By Alicia Kim
It seems impossible to get through a day without hearing the word “optimization.” We want to maximize the profit, minimize the weight, minimize the cost; the list goes on. Of course, we all know how to optimize a mathematical function: Take the first derivative, equate it to zero, take the second derivative If only real problems were that simple.
There is no denying that engineering problems are becoming increasingly more complex and multidisciplinary. A typical approach to these problems is to create a potential solution based on innovation, intuition and creativity. We analyze the solution to investigate its performance and improve the design by modifying it with our intuition and creativity. We continue to iterate and “optimize,”–unfortunately, not until the “derivatives” are zero, but when a production deadline is reached.
Time is too often the critical deciding factor. To reduce this critical dependency and improve productivity, computational tools have been introduced–drafting, virtual modeling, analysis and simulation, rapid prototyping and 3D printing. These tools not only speed up the various design stages, they can carry out complex calculations and manufacturing that are otherwise not feasible. However, none of these tools can create new designs. The quality of a design remains primarily dependent on human creativity and intuition. This is why optimization is a truly revolutionary engineering tool: It can now “create” unintuitive designs that we have never thought of before.
There are optimization methods for all stages of design. High-fidelity topology optimization methods determine, from a block of material, the optimum geometrical shape that is readily manufacturable with modern technology (such as additive manufacturing). Starting from a set of random designs, optimization can select and modify the candidate designs to find the best configuration. Multidisciplinary design optimization can also consider highly coupled systems.
The best news for the engineering community is that optimization finds the solution where either the derivative is zero or it cannot be improved further. Whether we use the gradients to guide design to the optimum solution, use natural evolution to modify toward the best genes, or follow ants to find the food, we know we have found the design with the best performance. This provides an unprecedented competitive advantage to industry.
Of course, engineering optimization is also an intense research field that continues to address new challenges. For example, there is an explosion of research to build in redundancy into optimization by accounting for real-life uncertainties (termed robust and reliability optimization). With this technology, we can now look forward to avoiding over-engineered designs with blind reserve factors, and consider the specific uncertainties in design more intelligently.
Challenges to Overcome
However, we know from the “No Free Lunch” theorem (NFL doesn’t just stand for National Football League!) that life is never that rosy. Why isn’t everyone using optimization already?

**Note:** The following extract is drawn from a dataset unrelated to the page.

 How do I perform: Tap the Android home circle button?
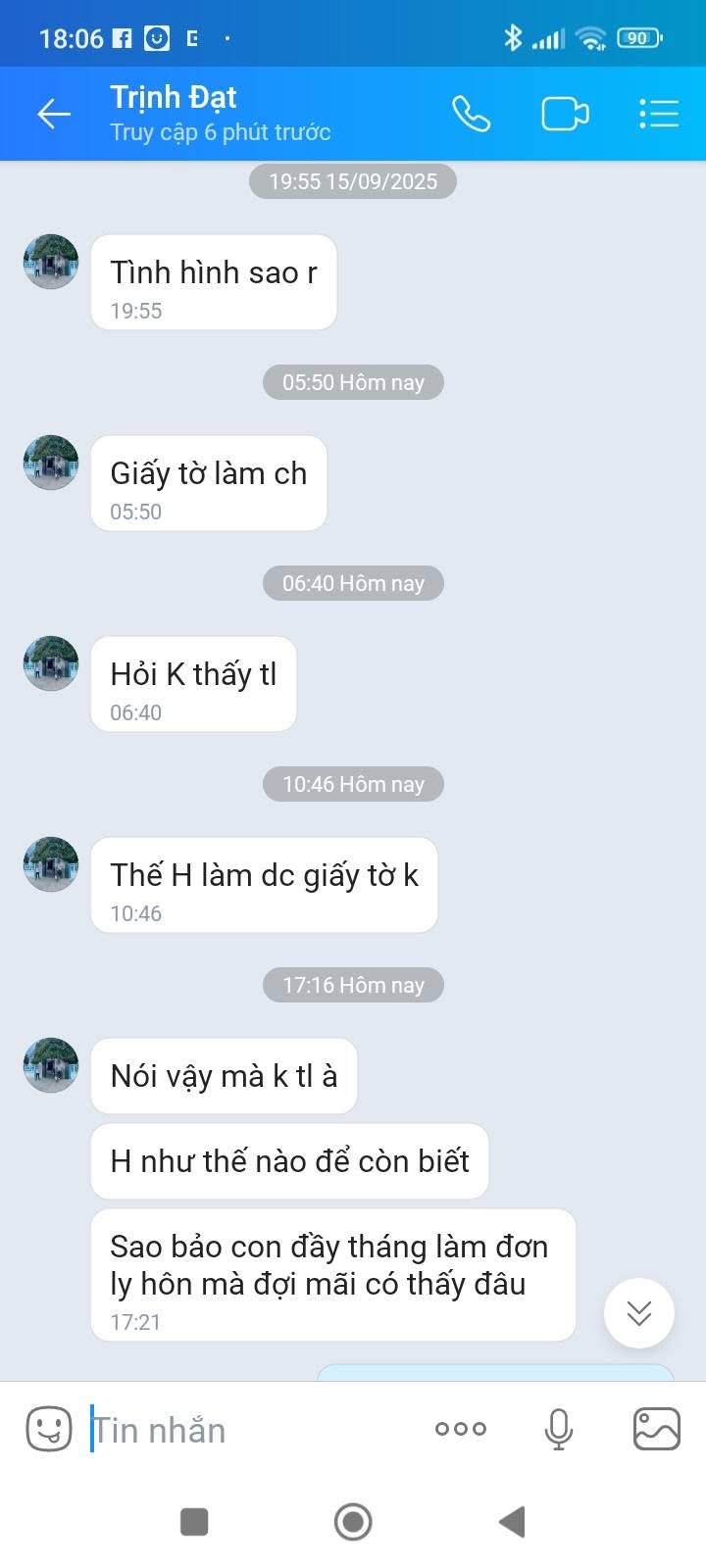[x=353, y=1522]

Well, we need to appreciate that optimization is simply a tool that provides the solution to the given problem. A correct definition of a problem can take several iterations, so it is unlikely that the first solution will be the final design.

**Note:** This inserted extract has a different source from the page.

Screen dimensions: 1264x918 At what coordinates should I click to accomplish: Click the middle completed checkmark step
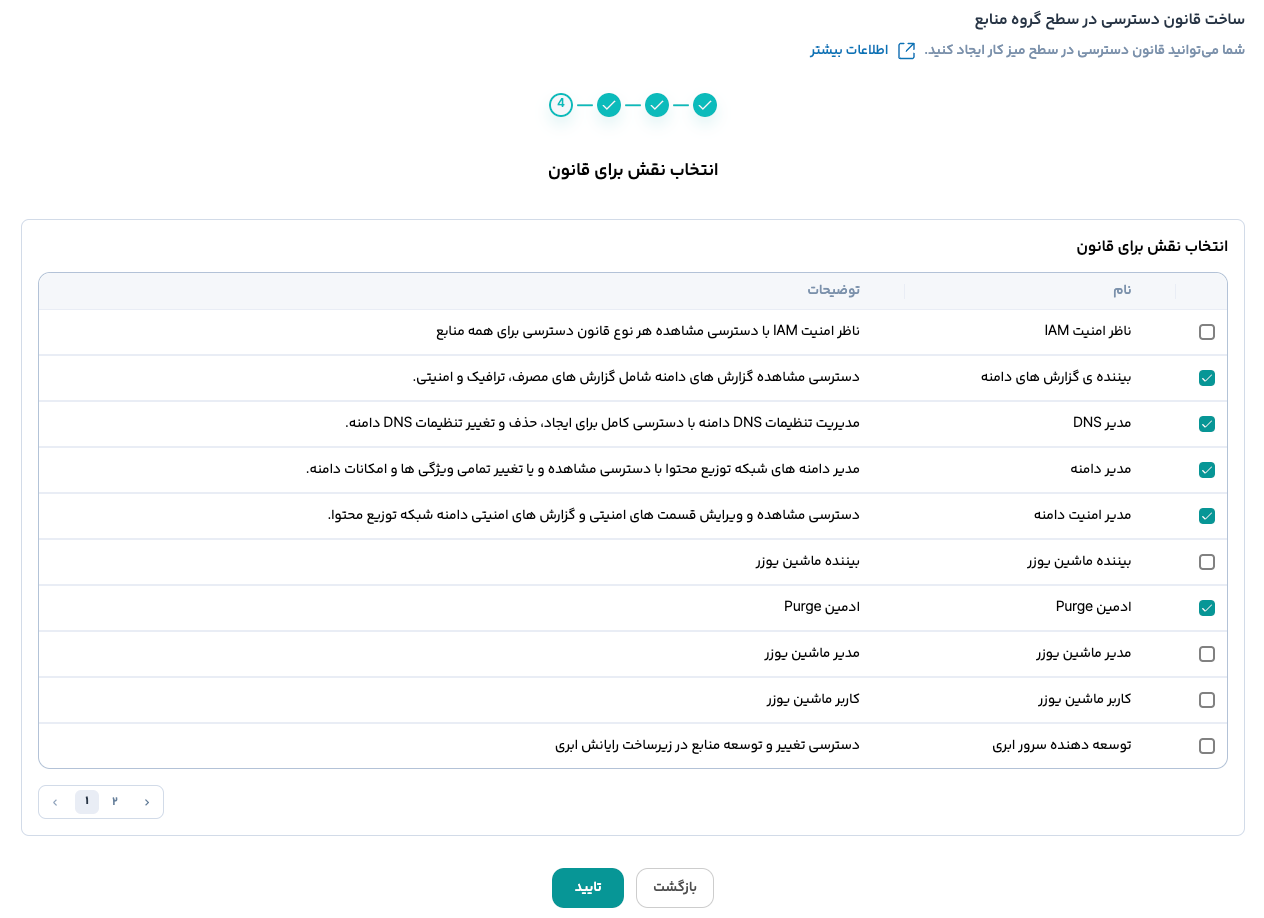(657, 105)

In addition, optimization relies on the simulation to find the optimum. Two limitations arise:
1. The optimum solution is only as good as the simulation. In other words, unreliable simulation leads to a non-optimum design.
2. Some complex simulations can take days or weeks, even with the latest computer technology. Thus, iterative applications of these simulations in optimization can take too long.

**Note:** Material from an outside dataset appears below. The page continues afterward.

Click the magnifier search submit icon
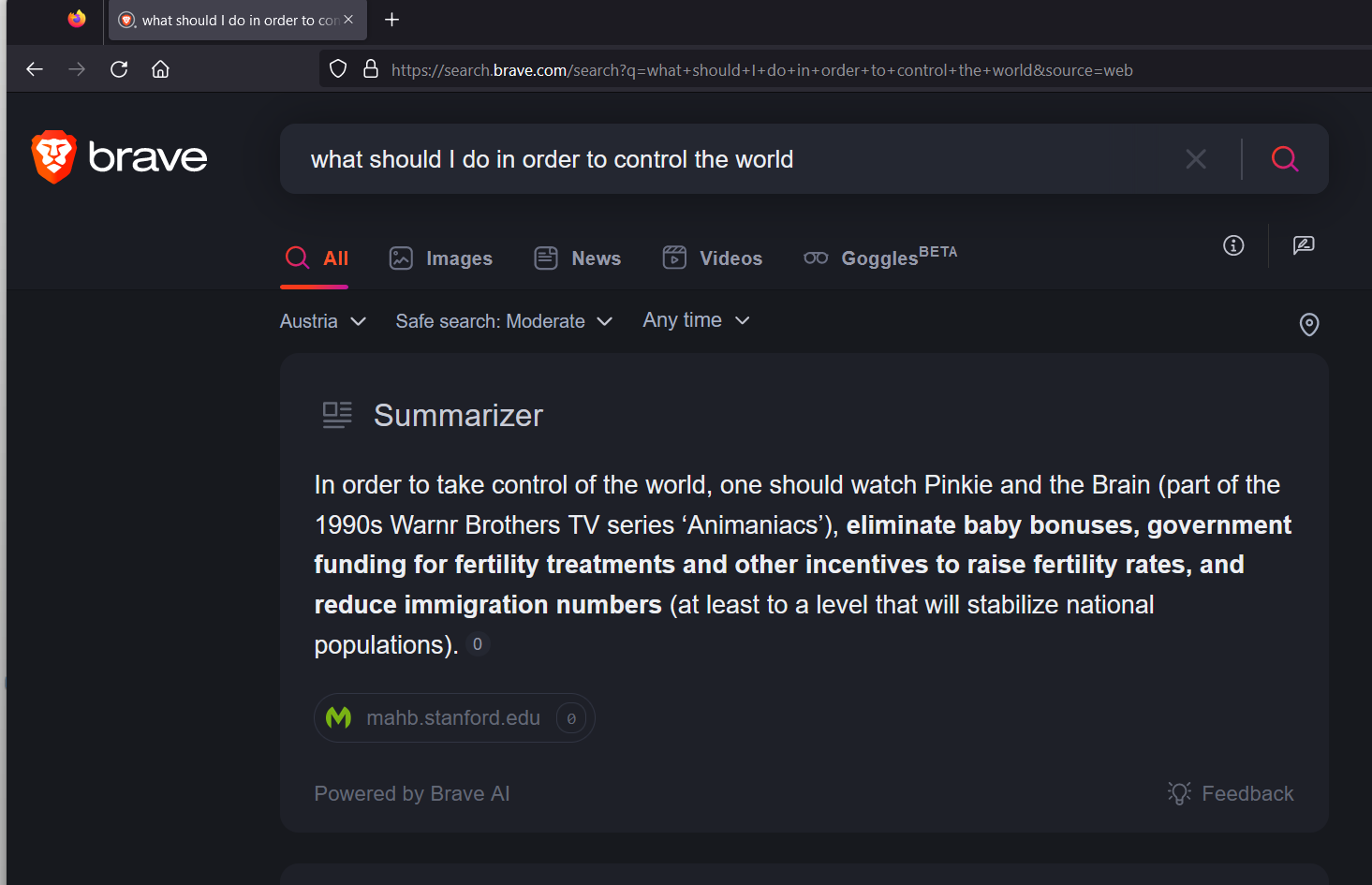 coord(1285,159)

Perhaps the most interesting challenge lies in the revolutionary nature of optimization. It can lead to solutions that are completely “outside the box” that no one has ever seen or thought of before. Too often, a reaction to such a solution is “no, it can’t be right” and it is dismissed. Sure, it may not be right for the reasons outlined above, but it certainly deserves careful attention. Indeed, it is not uncommon for optimized structures to offer a 40% weight savings for those who have taken the brave step of embracing this approach.
Accepting an unintuitive design from optimization may take the courage to boldly go where no man has gone before, but the returns can be truly game changing.
Alicia Kim is a Senior Lecturer at the University of Bath, UK, and is currently based in Los Alamos National Laboratory on sabbatical.